The examples in this chapter were built and tested with the latest MySQL 5.1 version at the time of writing. Some earlier versions of MySQL have less functionality. You should install or upgrade to the most current stable release at the time of reading. You can download the current release from the MySQL site at http://www.mysql.com.
In this book, we interact with MySQL using a command-line client called the MySQL monitor, which comes with every MySQL installation. However, you can use other clients. If you are using MySQL in a hosted web environment, for example, system administrators will often provide the phpMyAdmin browser-based interface for you to use. Different GUI clients obviously involve slightly different procedures from what we describe here, but you should be able to adapt these instructions fairly easily.
Using the MySQL Monitor
In the MySQL examples in this chapter and the next, each command ends with a semicolon (;). It tells MySQL to execute the command. If you leave off the semicolon, nothing will happen. This is a common problem for new users.

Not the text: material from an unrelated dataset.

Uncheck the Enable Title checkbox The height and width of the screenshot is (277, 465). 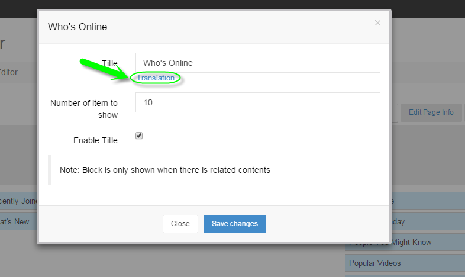139,136
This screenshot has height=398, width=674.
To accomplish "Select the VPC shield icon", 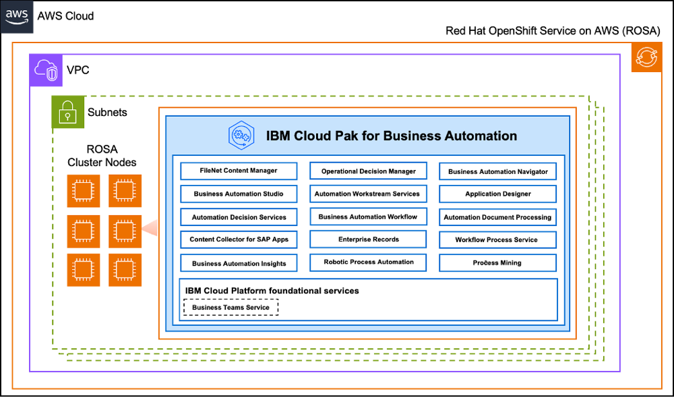I will (44, 70).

As a result of leaving off the semicolon, you can have new lines in the middle of a command. We used this scheme to make the examples easier to read. You can see where we have used this approach because MySQL provides a continuation symbol; it’s an arrow that looks like this:
mysql> grant select
->
This symbol means MySQL expects more input. Until you type the semicolon, you get these characters each time you press Enter.

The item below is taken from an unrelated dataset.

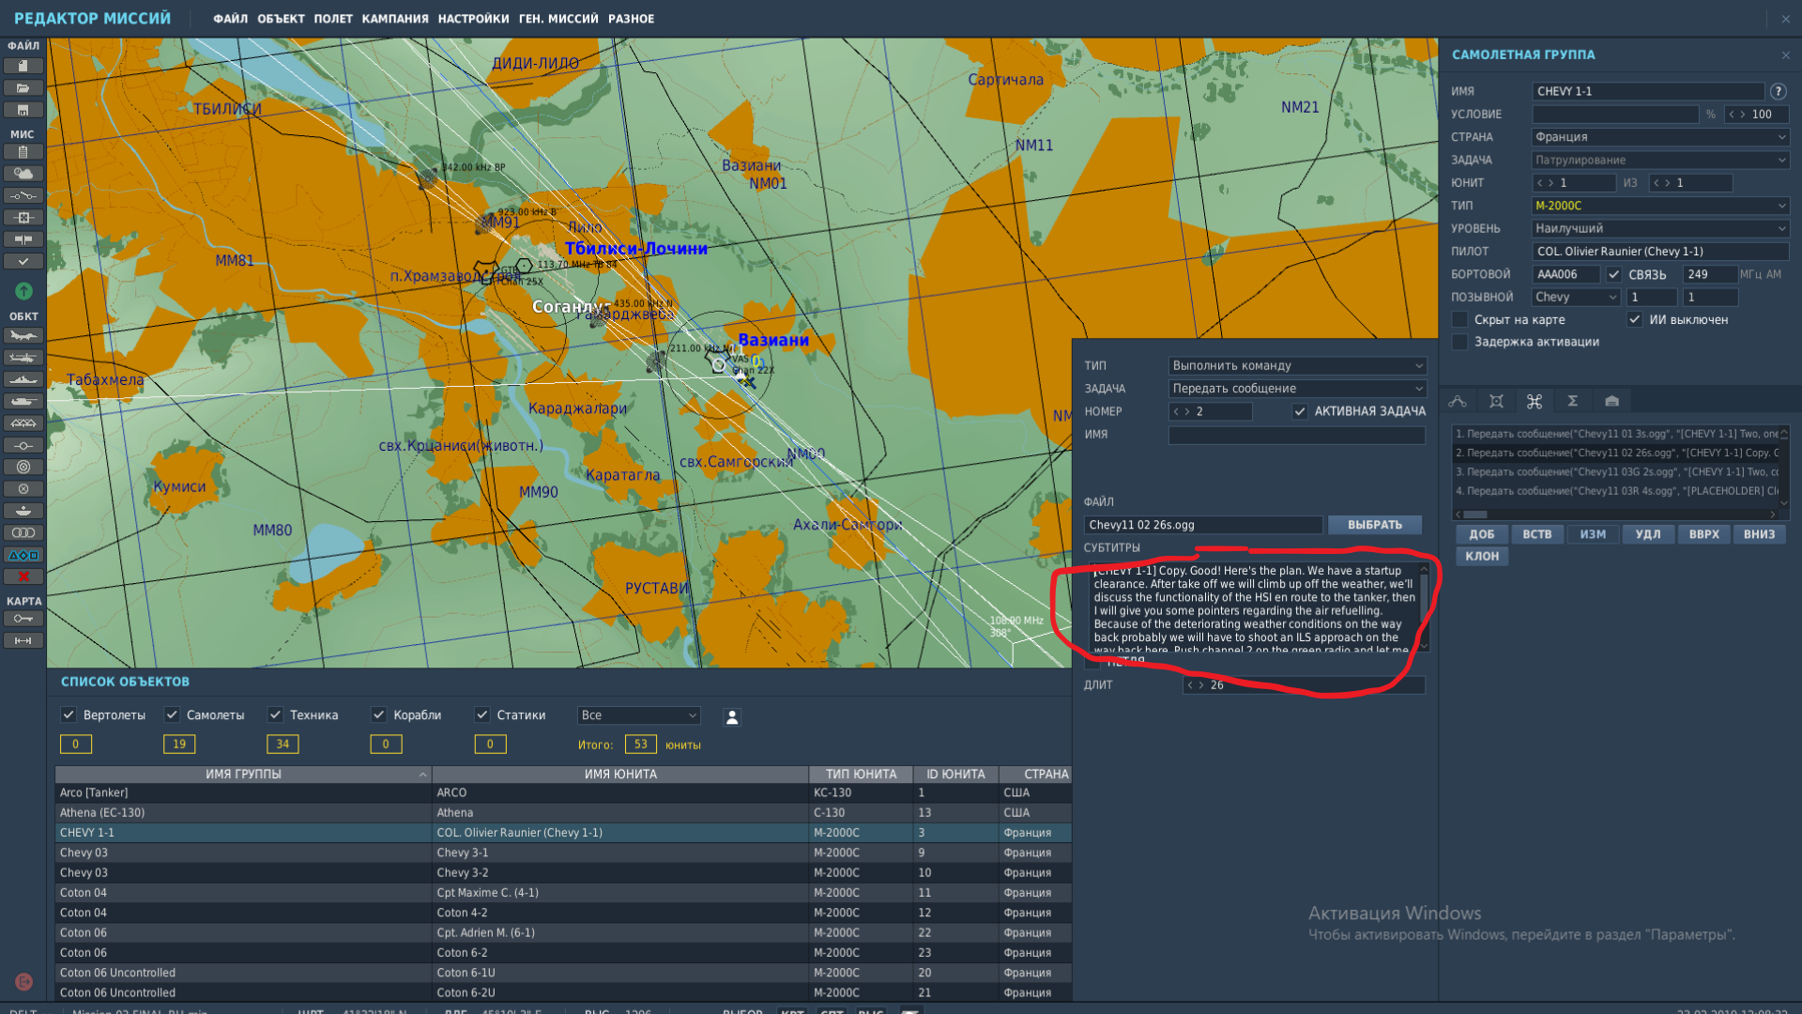Click the red X delete object icon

Another point to note is that SQL statements are not case sensitive, but database and table names can be (more on this topic later).
Logging In to MySQL
To log in to MySQL, go to a command-line interface on your machine and type the following:
mysql -h hostname -u username -p
The mysql command invokes the MySQL monitor, which is a command-line client that connects you to the MySQL server.

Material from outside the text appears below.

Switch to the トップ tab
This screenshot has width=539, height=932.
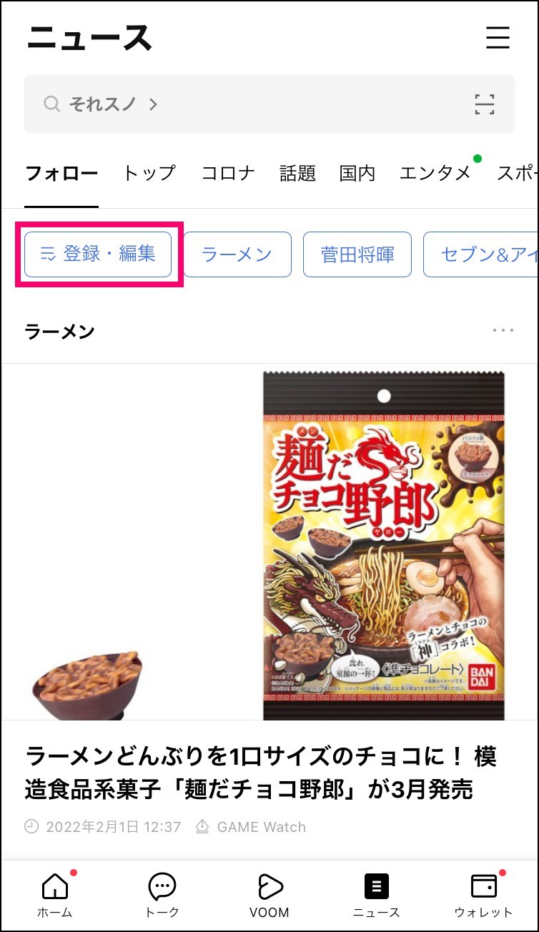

The -h switch specifies the host to which you want to connect—that is, the machine on which the MySQL server is running. If you’re running this command on the same machine as the MySQL server, you can leave out this switch and the hostname parameter. If not, you should replace the hostname parameter with the name of the machine where the MySQL server is running.
The -u switch specifies the username you want to connect as. If you do not specify, the default will be the username you are logged in to the operating system as.
If you have installed MySQL on your own machine or server, you need to log in as root and create the database we’ll use in this section. Assuming that you have a clean install, root is the only user you’ll have to begin with. If you are using MySQL on a machine administered by somebody else, use the username that person gave you.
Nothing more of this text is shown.